# What this task involves
In the records below, find the line that contains "Tap the Listen button" and repeat it, along with each line after it, exactly as written.
[Start of section]
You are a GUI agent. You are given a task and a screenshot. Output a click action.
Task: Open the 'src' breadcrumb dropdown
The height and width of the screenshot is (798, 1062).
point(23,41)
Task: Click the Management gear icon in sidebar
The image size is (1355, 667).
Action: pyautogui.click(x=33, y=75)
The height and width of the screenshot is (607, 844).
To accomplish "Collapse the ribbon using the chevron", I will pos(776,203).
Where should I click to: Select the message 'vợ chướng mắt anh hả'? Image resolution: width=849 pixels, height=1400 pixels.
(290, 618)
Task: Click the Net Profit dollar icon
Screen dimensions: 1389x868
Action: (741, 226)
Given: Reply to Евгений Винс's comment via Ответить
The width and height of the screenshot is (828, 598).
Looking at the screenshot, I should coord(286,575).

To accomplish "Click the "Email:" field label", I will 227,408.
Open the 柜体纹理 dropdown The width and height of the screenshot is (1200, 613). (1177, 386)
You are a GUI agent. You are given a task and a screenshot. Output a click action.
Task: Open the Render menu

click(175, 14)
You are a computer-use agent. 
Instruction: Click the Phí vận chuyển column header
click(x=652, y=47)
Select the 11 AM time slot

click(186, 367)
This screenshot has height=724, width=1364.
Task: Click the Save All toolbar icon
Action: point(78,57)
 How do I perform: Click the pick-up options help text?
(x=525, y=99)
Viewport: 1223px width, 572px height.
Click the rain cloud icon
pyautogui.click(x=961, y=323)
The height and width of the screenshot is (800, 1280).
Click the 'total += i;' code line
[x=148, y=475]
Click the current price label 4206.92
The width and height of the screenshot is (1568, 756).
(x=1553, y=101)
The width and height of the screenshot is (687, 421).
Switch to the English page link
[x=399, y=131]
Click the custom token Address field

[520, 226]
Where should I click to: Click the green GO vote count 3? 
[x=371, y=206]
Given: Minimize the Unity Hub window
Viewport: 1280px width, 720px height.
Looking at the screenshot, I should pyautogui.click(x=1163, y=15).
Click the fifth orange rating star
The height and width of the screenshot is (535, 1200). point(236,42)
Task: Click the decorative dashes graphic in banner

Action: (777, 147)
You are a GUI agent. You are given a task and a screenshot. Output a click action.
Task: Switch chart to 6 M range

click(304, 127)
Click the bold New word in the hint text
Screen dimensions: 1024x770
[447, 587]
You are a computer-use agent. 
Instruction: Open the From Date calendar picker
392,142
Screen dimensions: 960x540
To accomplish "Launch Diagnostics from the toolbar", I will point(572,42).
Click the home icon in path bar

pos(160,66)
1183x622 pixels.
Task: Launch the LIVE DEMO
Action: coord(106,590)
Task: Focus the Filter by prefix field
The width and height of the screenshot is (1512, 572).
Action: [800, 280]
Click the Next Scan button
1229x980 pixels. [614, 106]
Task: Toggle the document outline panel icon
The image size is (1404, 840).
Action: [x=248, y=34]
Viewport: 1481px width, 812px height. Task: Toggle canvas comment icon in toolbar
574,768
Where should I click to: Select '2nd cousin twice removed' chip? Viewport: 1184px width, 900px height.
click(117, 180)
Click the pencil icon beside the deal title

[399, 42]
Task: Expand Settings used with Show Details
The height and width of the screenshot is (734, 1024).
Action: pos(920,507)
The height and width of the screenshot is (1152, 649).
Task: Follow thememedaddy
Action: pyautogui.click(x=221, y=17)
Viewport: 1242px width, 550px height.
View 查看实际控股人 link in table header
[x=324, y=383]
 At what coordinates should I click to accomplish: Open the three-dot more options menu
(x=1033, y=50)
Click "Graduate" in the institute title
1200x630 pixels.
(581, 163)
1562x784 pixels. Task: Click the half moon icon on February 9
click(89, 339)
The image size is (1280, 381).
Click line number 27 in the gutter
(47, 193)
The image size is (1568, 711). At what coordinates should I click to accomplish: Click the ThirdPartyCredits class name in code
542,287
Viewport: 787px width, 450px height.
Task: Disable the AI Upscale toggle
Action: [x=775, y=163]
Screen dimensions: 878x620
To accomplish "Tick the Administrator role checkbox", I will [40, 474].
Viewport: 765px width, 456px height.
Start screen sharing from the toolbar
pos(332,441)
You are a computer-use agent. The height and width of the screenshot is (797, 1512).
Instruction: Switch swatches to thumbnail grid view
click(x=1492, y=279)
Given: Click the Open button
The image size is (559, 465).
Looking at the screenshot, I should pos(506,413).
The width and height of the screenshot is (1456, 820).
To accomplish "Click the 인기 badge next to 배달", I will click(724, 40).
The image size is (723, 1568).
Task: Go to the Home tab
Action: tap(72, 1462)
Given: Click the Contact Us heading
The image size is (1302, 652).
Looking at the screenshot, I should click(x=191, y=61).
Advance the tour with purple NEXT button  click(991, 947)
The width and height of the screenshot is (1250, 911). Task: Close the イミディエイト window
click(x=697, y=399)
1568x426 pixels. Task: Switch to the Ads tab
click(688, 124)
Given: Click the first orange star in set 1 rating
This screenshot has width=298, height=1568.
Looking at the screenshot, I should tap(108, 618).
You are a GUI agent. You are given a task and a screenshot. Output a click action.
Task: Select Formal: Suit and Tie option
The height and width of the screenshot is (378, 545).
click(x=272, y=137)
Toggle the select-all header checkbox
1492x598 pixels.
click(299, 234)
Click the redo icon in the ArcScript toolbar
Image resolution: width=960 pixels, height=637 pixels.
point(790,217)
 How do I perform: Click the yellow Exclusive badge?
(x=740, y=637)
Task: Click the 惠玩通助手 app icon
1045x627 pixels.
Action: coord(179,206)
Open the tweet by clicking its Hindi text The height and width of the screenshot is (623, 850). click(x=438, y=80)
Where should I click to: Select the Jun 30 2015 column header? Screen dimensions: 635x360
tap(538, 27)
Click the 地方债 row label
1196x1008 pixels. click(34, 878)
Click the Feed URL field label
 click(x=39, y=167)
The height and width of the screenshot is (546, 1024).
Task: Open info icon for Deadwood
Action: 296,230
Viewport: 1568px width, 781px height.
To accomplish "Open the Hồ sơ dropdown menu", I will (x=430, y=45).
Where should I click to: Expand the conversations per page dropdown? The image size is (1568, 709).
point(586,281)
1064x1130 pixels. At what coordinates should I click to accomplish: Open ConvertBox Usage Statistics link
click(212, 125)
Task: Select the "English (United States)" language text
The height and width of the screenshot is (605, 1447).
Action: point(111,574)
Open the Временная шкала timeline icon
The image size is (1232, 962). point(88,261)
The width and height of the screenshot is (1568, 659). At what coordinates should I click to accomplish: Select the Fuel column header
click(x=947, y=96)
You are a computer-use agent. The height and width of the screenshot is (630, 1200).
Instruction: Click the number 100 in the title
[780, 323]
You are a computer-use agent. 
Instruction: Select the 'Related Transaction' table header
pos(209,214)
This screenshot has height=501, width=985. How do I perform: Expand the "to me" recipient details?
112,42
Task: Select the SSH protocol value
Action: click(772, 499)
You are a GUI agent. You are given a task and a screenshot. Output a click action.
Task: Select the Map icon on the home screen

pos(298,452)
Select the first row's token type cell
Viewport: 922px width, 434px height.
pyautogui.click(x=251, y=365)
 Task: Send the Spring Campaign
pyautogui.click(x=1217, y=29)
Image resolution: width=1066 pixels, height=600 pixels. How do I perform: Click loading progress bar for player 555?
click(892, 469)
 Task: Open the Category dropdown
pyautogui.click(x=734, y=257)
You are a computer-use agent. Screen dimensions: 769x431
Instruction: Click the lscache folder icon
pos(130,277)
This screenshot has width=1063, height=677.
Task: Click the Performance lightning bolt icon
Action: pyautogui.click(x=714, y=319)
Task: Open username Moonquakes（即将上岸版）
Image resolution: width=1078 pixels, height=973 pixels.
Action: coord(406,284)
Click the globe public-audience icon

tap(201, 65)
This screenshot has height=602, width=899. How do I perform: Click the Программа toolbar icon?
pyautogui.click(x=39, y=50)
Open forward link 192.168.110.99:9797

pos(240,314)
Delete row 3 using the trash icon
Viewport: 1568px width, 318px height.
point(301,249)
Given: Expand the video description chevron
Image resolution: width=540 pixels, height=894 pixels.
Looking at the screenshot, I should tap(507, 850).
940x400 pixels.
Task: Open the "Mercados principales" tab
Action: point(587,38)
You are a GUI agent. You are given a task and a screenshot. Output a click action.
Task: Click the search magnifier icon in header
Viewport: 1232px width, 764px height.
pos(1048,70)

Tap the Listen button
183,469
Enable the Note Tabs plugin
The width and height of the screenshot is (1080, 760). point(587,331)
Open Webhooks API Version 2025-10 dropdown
[End of section]
# Response box
Tap the Listen button
183,469
Enable the Note Tabs plugin
The width and height of the screenshot is (1080, 760). point(587,331)
Open Webhooks API Version 2025-10 dropdown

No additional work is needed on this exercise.